Match on the string "agent" in the entries below and return every matching line.
● ● ● ● ● ● ●
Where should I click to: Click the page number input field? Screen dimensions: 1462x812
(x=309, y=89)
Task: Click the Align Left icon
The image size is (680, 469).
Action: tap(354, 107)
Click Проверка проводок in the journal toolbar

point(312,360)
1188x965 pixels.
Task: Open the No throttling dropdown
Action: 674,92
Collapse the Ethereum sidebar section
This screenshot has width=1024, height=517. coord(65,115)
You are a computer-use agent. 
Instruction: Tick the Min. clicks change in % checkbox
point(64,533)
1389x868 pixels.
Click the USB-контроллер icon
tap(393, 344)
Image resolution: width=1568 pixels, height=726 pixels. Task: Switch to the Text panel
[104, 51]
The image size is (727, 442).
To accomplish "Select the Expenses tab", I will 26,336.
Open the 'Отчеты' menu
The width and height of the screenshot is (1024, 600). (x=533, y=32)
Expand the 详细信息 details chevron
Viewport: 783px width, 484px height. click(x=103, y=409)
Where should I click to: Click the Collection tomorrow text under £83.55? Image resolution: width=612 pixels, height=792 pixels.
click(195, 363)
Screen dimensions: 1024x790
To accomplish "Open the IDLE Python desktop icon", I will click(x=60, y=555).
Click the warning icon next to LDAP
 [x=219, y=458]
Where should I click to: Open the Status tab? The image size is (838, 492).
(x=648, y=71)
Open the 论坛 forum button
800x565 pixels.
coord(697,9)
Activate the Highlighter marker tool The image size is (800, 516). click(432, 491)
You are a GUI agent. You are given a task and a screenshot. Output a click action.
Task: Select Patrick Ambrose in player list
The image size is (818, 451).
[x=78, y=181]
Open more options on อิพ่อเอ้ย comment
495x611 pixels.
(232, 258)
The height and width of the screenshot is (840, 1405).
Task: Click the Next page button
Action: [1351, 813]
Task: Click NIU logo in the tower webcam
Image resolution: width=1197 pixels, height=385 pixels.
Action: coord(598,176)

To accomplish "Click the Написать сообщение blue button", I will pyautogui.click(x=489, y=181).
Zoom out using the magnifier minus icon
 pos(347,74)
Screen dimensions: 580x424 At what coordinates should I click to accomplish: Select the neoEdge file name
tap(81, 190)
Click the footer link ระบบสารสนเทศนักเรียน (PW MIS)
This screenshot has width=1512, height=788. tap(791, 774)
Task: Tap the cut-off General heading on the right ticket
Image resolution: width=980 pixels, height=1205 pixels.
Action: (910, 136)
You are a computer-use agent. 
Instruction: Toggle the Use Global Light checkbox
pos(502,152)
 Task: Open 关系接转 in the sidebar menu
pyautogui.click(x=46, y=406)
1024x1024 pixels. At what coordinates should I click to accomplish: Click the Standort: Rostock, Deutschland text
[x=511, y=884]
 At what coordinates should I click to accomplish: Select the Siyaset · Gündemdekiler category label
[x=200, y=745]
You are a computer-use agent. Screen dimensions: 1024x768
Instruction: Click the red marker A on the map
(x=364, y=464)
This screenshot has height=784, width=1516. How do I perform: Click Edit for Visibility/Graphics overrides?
● ● ● ● ● ● ●
## Solved exercise
You are a computer-use agent. 
You are a GUI agent. You are given a task and a screenshot. Output a click action.
You are a computer-use agent. 
You are a computer-use agent. Screen dimensions: 1024x768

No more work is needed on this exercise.